A: At this time of year, you see root rot. After having a wet August, we are seeing more totes in the area. Pull-out root rot is a fungal disease that causes faint brown, dead spots in the lawn. The disease affects both St. Augustine and Bermudagrass. A fungicide application with the active ingredient either: azoxystrobin, myclobutanil, propiconazole or thiophanate-methyl can help stop the spread. Please read and follow all label instructions. By the way, brown spot now called great spot thrives in cooler temperatures when the soil is moist. The disease occurs when temperatures are below 70oF.

Q: I have two Bashams Party pink crape myrtle trees that feature crape myrtle bark cochineal. I’m pretty sure it’s CMBS. I find the caterpillars under the leaves and the trunk, and the branches are heavily covered with white scales. The lower third of the heavily infested tree is black. When I crush the white balance, it bleeds pink. I’ve done a mild soap wash and brushed off a lot of heavy bunches, but can’t get 100% off. How should I deal with this?

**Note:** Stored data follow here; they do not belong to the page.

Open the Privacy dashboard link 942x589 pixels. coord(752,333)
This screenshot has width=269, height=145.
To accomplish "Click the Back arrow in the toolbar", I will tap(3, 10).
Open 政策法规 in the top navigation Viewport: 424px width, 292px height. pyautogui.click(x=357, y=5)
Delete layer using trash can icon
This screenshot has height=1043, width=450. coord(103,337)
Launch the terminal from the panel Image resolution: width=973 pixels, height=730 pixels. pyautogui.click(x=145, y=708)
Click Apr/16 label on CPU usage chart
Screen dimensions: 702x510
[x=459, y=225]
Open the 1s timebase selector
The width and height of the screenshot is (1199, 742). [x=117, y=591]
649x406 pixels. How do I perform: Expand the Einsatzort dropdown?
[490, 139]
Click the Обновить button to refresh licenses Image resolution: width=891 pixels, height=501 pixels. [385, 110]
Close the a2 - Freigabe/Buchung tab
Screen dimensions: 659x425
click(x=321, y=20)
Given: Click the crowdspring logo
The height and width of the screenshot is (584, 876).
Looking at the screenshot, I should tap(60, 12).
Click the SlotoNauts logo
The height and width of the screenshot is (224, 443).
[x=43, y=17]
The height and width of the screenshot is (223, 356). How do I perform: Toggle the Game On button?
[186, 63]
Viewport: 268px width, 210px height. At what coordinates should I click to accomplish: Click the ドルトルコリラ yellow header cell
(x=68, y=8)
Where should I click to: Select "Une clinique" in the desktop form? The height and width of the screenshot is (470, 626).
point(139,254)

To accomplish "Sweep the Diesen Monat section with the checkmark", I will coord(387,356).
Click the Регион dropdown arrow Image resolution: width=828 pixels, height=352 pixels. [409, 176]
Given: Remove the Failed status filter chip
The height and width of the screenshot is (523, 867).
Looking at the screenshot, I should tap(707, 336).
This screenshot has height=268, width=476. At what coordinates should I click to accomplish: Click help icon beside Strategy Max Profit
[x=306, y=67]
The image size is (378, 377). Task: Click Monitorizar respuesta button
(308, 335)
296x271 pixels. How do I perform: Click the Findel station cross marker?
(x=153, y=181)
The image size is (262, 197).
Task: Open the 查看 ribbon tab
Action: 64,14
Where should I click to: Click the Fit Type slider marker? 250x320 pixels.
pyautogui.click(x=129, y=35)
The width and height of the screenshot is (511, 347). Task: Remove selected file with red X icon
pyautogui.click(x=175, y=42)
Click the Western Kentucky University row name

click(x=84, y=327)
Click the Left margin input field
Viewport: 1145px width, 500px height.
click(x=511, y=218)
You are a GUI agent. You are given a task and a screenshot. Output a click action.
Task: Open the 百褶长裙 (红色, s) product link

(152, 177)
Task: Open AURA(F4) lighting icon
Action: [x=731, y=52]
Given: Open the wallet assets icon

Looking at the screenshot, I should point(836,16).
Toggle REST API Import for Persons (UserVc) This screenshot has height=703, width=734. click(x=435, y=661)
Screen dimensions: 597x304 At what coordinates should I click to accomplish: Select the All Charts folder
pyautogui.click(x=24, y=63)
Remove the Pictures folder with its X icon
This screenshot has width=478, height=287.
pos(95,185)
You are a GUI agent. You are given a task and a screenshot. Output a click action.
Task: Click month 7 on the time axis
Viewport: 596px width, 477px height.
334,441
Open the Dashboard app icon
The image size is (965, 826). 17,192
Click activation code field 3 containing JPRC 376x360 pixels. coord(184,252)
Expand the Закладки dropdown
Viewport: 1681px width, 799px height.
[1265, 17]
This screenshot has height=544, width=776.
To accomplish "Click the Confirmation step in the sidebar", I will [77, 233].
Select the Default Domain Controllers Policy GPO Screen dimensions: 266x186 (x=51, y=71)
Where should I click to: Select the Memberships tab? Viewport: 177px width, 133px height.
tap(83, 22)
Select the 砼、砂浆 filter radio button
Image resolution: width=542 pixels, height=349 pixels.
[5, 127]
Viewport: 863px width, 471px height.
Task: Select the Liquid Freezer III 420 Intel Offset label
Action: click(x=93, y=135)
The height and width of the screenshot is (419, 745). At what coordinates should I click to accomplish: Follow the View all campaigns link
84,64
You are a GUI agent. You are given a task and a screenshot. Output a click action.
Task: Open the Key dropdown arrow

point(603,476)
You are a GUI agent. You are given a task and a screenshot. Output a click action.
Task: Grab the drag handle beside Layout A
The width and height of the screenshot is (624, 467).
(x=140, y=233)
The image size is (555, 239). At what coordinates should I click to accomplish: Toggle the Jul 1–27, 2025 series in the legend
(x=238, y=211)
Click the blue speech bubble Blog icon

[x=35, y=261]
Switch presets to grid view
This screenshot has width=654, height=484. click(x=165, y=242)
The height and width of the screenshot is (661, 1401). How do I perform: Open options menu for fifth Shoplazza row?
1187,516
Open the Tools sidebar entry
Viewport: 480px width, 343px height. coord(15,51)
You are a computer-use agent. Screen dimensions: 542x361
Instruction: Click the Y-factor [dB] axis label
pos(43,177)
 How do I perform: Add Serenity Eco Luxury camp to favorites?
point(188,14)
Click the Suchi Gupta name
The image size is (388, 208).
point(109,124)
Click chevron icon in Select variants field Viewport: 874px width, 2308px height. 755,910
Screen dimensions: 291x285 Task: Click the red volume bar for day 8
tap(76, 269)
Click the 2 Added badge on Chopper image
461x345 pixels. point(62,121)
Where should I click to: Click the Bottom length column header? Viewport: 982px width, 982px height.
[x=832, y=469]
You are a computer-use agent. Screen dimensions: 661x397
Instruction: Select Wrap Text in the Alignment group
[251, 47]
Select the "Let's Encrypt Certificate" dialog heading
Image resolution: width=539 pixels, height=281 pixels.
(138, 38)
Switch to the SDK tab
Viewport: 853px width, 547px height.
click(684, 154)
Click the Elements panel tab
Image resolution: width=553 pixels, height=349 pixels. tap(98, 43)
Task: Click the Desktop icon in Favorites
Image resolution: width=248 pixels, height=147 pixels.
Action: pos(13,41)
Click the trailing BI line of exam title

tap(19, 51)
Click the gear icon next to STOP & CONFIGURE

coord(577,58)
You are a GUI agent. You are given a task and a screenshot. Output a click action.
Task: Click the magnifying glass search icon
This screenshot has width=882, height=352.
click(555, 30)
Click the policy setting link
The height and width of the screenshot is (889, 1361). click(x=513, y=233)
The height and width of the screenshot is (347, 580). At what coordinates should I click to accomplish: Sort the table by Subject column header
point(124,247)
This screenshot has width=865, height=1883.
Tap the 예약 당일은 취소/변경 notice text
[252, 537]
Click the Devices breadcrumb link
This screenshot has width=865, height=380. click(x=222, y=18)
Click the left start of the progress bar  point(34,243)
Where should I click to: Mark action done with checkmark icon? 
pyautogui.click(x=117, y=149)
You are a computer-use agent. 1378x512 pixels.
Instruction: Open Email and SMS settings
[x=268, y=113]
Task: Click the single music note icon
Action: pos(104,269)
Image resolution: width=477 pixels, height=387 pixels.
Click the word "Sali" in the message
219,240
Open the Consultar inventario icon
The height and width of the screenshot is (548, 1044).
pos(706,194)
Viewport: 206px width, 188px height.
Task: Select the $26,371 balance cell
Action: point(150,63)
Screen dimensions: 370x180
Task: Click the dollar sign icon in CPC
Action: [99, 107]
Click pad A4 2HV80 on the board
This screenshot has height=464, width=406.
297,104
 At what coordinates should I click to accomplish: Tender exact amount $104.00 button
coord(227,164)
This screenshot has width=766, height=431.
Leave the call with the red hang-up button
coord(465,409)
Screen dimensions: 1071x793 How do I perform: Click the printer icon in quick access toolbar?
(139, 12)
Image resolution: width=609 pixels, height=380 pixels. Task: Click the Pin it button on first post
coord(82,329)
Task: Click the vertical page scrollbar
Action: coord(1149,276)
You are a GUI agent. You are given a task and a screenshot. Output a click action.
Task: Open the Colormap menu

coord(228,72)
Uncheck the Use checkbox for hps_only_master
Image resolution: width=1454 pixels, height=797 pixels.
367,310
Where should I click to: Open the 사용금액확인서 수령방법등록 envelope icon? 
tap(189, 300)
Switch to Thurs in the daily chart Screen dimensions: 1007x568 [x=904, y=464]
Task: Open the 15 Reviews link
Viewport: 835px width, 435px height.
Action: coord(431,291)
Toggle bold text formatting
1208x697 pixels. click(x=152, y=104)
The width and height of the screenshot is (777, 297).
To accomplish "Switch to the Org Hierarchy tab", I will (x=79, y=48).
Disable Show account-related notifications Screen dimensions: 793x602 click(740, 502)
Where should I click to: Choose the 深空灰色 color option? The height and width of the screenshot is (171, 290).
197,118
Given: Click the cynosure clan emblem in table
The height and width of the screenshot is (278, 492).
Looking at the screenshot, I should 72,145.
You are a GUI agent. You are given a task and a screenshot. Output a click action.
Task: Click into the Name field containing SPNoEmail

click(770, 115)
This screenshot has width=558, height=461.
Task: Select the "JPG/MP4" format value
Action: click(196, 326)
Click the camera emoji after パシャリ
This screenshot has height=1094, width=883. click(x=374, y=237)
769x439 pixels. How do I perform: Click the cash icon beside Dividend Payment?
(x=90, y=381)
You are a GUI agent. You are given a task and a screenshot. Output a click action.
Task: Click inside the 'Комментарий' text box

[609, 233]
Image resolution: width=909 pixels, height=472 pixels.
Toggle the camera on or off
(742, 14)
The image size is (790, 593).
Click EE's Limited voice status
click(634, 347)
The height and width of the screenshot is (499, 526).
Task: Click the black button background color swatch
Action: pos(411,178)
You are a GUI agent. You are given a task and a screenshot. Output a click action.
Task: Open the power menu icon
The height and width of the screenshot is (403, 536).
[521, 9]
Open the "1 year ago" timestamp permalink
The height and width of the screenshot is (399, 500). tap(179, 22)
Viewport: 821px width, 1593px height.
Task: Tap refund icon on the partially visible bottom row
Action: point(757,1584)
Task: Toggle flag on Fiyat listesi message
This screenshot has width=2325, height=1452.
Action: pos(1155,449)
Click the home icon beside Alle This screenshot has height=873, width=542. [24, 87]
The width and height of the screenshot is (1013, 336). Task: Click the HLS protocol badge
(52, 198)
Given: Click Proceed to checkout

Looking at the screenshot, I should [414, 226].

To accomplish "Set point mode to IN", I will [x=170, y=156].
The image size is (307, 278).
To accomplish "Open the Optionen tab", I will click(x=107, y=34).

A: Everything you described – bleeding pink caterpillars under the leaves and trunk and black bark – leads to the diagnosis CMBS. In our area, there can be up to four generations in a growing season. Your first action of brushing the bark with a mild soap is a good first step in reducing the population. You can also apply horticultural oil or horticultural soap to surviving adults. Do not apply dormant oil at this time as it may have a negative effect on the plant. You can also apply a drench with imidacloprid, which will help prevent an increase in population throughout the rest of the growing season and into dormancy. I haven’t seen crepe myrtle killed by CMBS, but it affects the aesthetics of the tree with the sooty mold produced by the cochineal. The actions you take now to control the population will result in reduced populations in 2023.

Q: Is Tradescantia pallida considered a “climber”? I want to plant it as a ground cover but my house has a stucco exterior and I don’t want to damage the surface.

A: Tradescantia pallida is commonly called Purple Heart, or also Moses in the Basket. It’s a tender perennial that has a hiking type habit and won’t attach itself to your walls or damage stucco. The plant performs well in both sun and shade conditions. It produces tiny pink three-petalled flowers in summer. Landscape height is 12 to 18 inches.